The bane of every Apple II graphics developer is the high bit. Each byte on the graphics page has a "palette" bit at bit 7. This is not a pixel and does not render. It actually creates a 90º phase shift in the NTSC signal for that byte, causing green and magenta to turn into orange and blue. Thus why it acts like a "palette" selection and why certain colours cannot co-exist in the same byte. This is difficult to manage, so TGS gives you a bunch of options to use in the geometry file:
- 0 : The high bit will be clear for this entire sprite. Use this if you're happy using only magenta and green in this specific sprite.
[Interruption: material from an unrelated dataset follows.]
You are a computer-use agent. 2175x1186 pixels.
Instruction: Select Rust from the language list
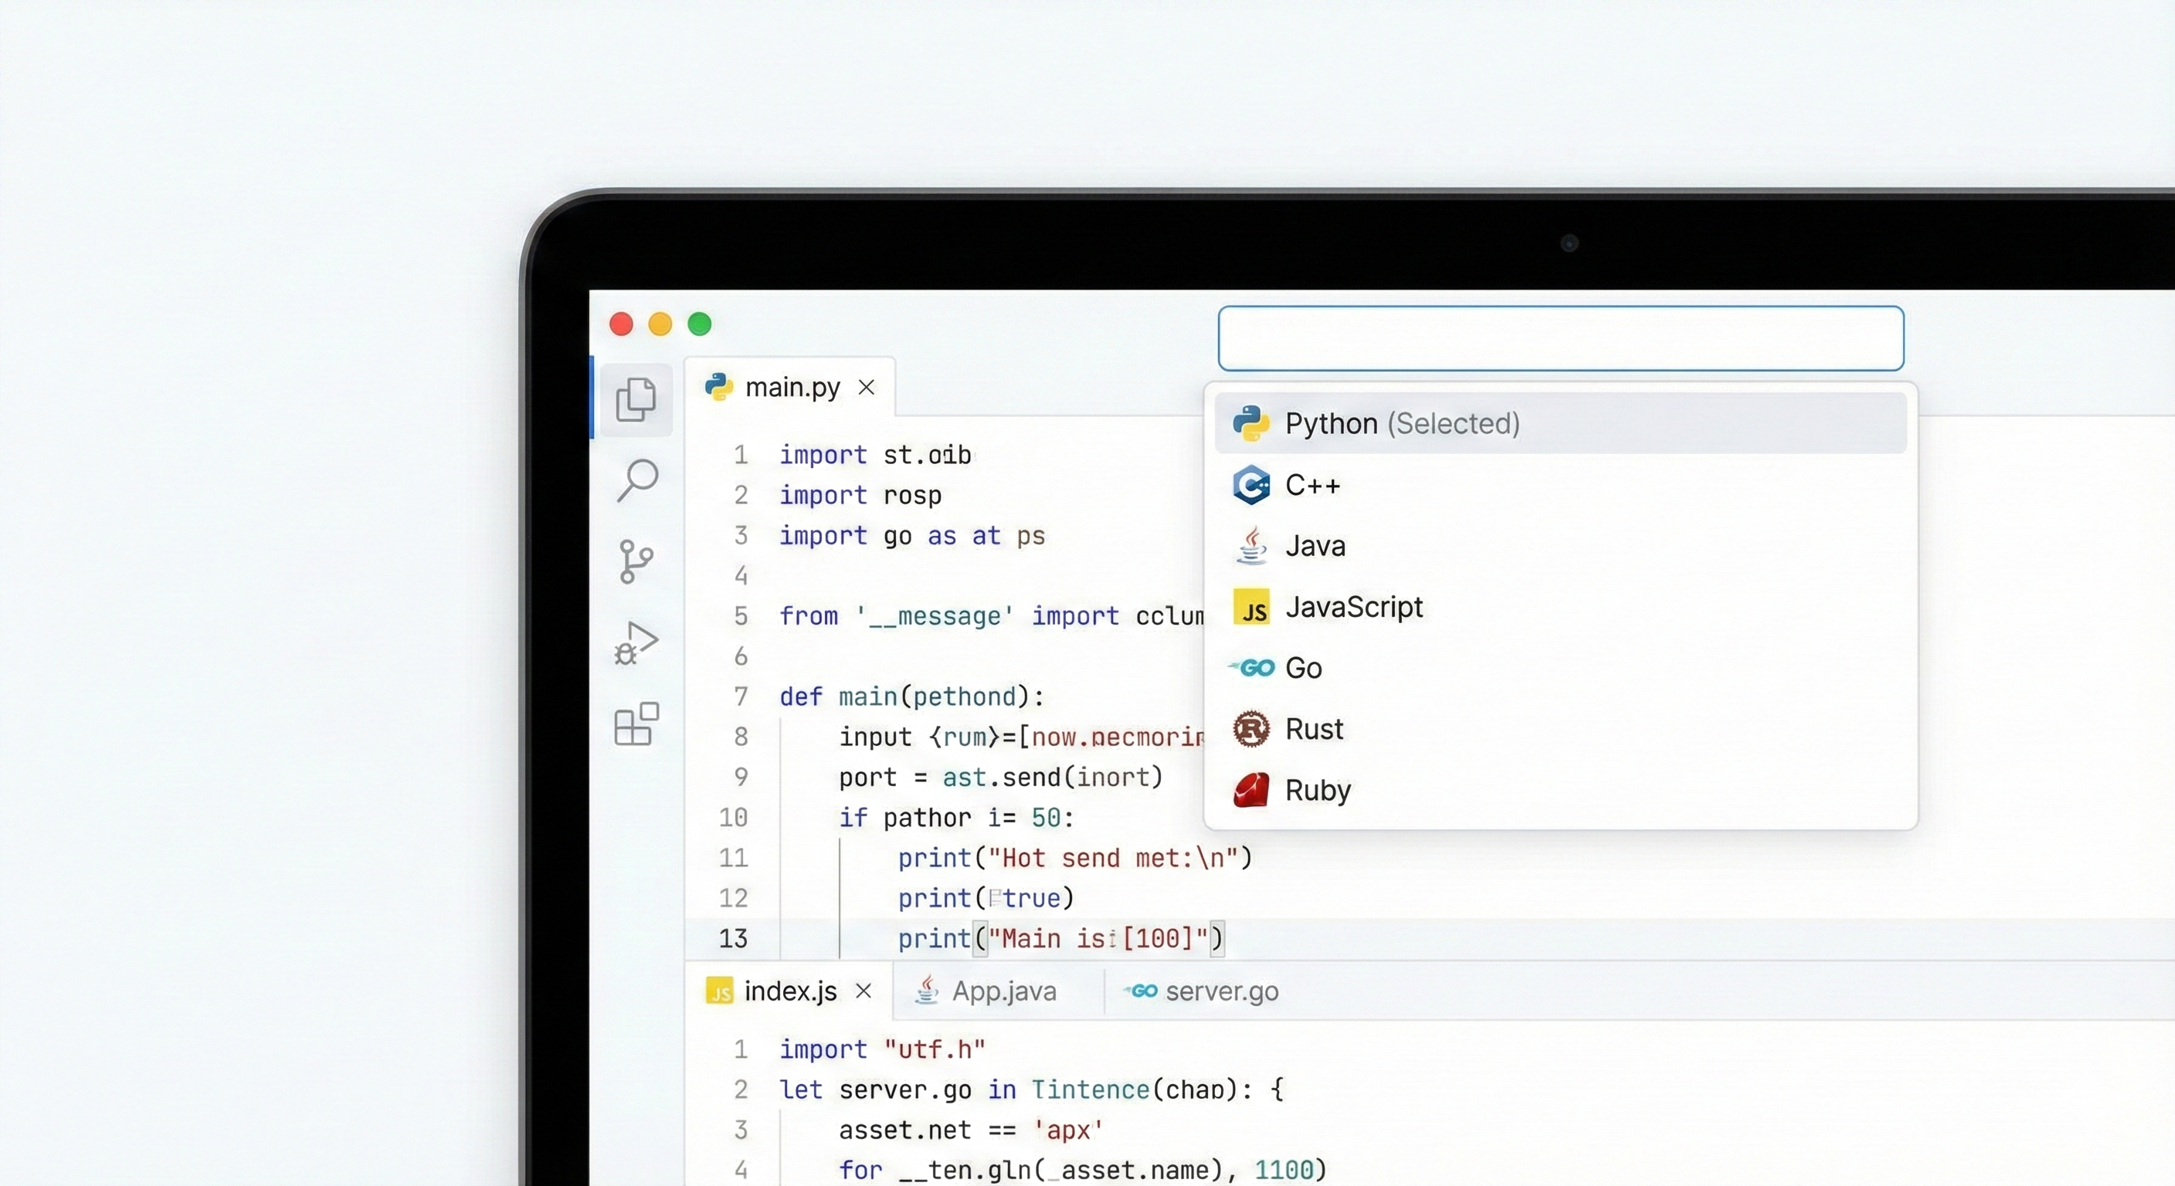click(x=1314, y=728)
- 1 : The high bit will be set for this entire sprite. Use this if you're happy using only orange and blue in this specific sprite.
- F : The high bit will be set the same for each row of the sprite, and will be chosen by the first pixel on that row of the sprite. If the first pixel is green or magenta, that entire row will be high bit clear (and vice-versa). This allows you to use all four colours in one sprite, you just can't mix green/orange or magenta/blue on one row. Note that black and white are available in both palettes.
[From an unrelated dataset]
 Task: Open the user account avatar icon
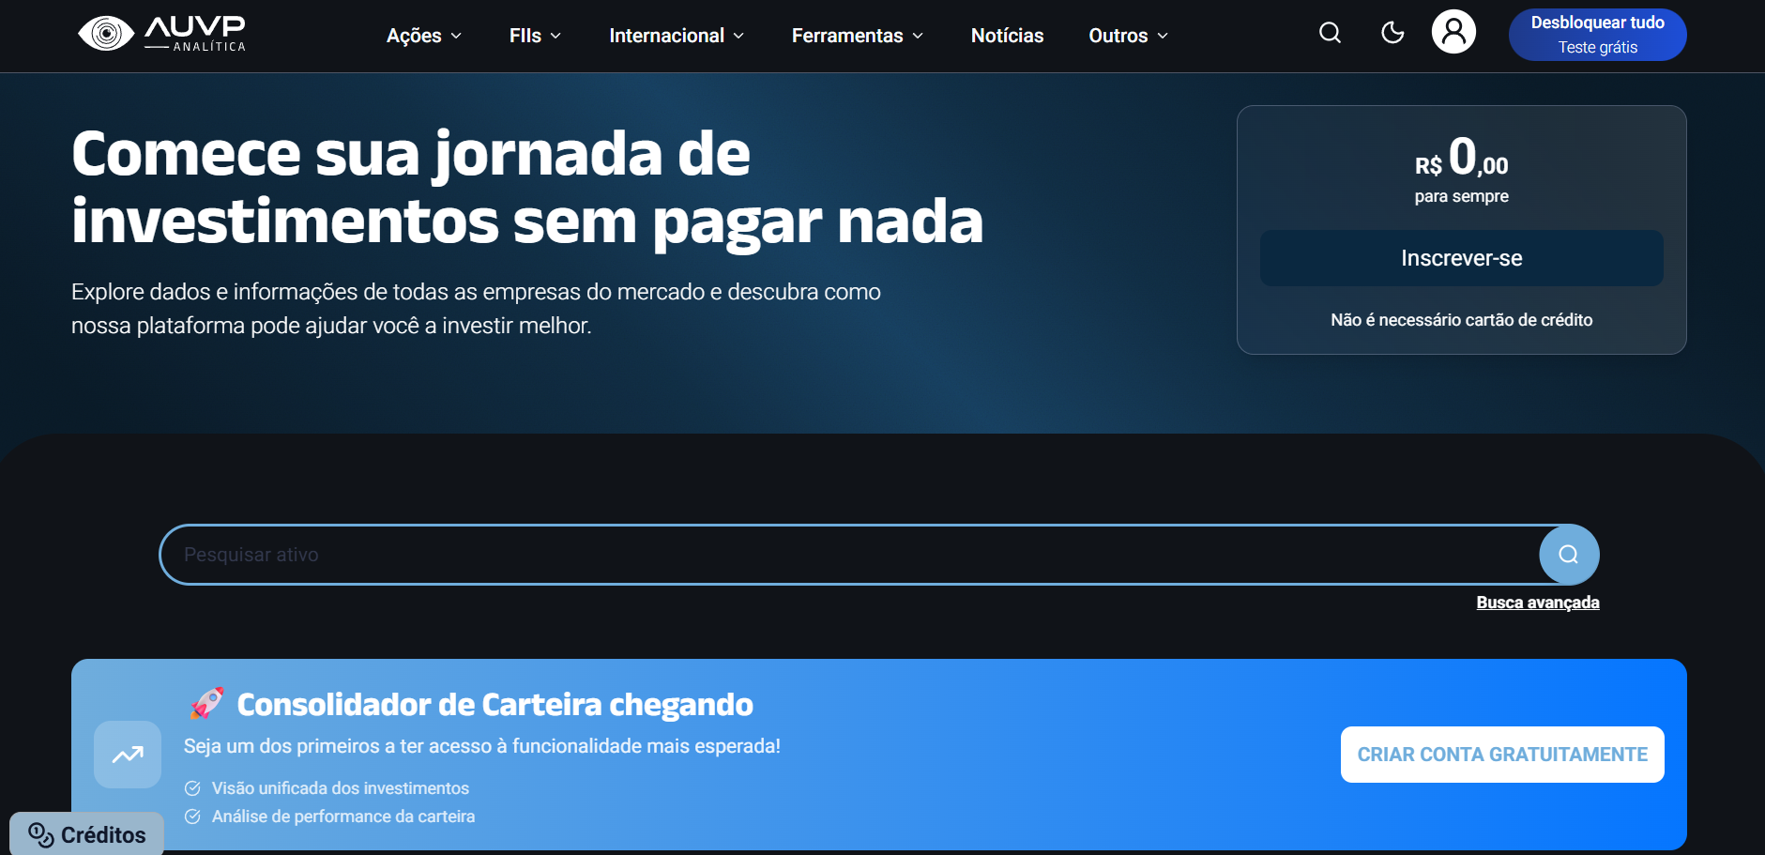tap(1453, 31)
- A : This is an automatic mode that attempts to choose a high bit unique to every byte in your artwork. This will never be perfect, because it requires you to align your colour changes with 3.5 pixel boundaries, which requires some next level Apple II art-fu to achieve. However it can be done, and TGS will scan the pixels of each byte and choose a high bit that best matches the colours in that byte. The sample code displays Hello World using this mode, and you can see the approximation in action. It does pretty well at matching the original PNG artwork, but obviously this is a very fraught method that won't be reliable in many cases. You should probably not bother with this mode, but I wanted to try it so here it is.
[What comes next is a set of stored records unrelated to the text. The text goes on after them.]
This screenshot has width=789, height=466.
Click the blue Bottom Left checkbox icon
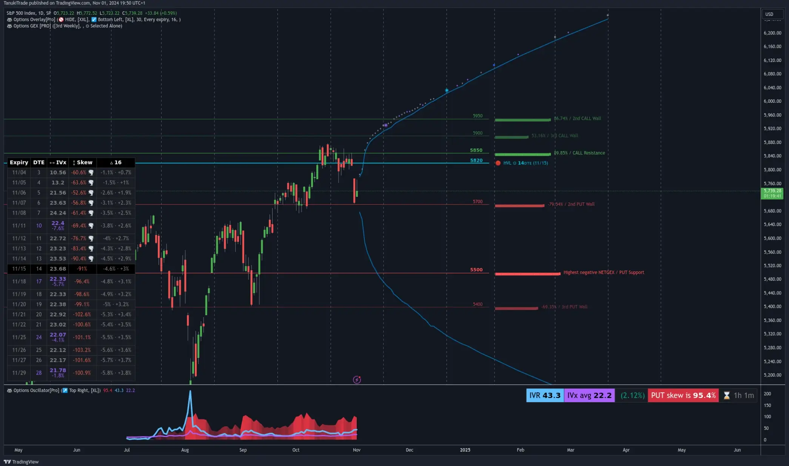[x=94, y=20]
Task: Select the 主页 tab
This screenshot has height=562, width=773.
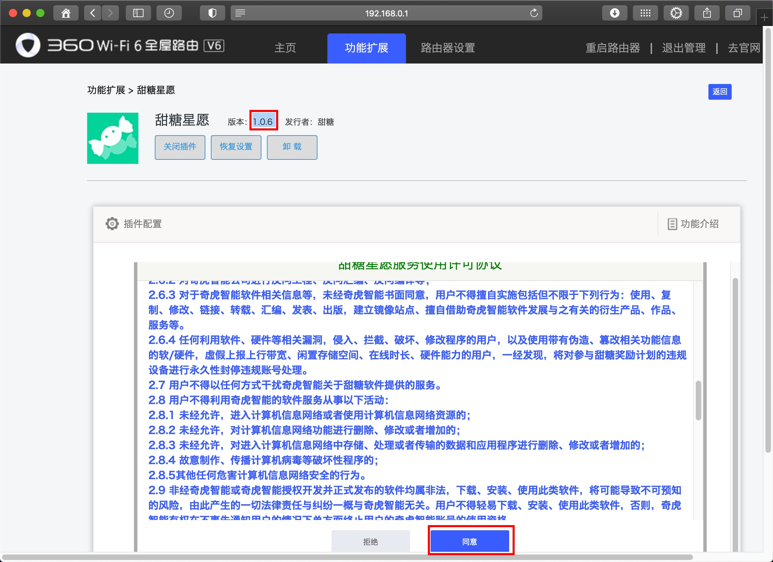Action: tap(286, 48)
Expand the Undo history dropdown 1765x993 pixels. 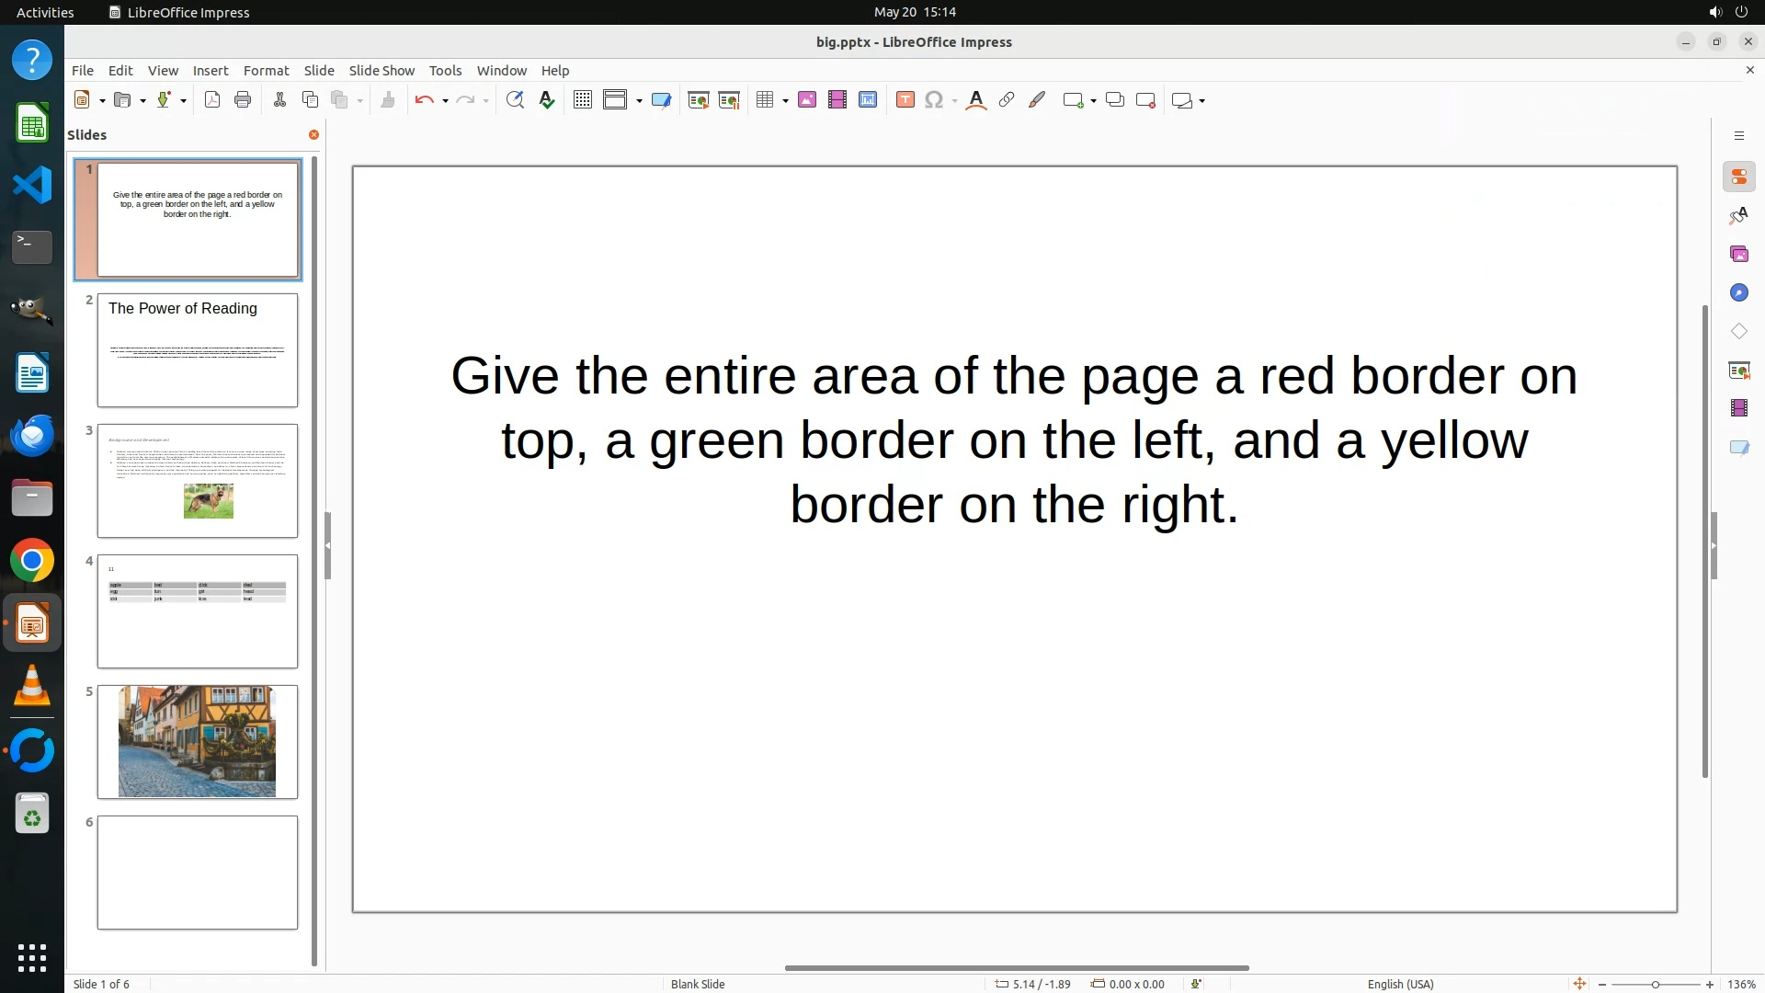coord(445,101)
I've been talking about text mode up until now because it's generally the most useful (in my opinion). However you can also generate binary data with the -b (or --binary) flag:
/GraphicsScientist.py -b MYGFX -g SpriteGeometry.txt SpriteSheet.png
That will create a binary file called MYGFX that has the same data as the text output, but without the lookup tables for shifts. There's no way for TGS to know where you're going to load this in RAM, so the data is provided in a more compact format that maps to this (if it were text mode):
runFrame0:
.byte $02,$0d ; Width in bytes, Height
runFrame0_Shift0:
.byte $40,$00,$60...
runFrame0_Shift1:
.byte$00,$01,$40...
runFrame0_Shift2:
.byte $00,$02,$00...
runFrame0_Shift3:
.byte $00,$04,$00...
runFrame0_Shift4:
.byte $00,$08,$00...
runFrame0_Shift5:
.byte $00,$10,$00...
runFrame0_Shift6:
.byte $00,$20,$00...
As you can see, it's the same data, without the lookup table. It's up to you to build the lookup table or otherwise determine how to look up the pointers to the shifts in your code. However the really hard work of generating all the shifted sprite data is still done for you, so it's hard to complain too much. Someone will, no doubt, but here we are.
That's it! This is a tool that I desperately wanted for my own Apple II development efforts, so I thought I would write it and put it out there. Maybe other people would find this useful as well, and perhaps it will encourage more Apple II development. If you made it this far, thanks for reading!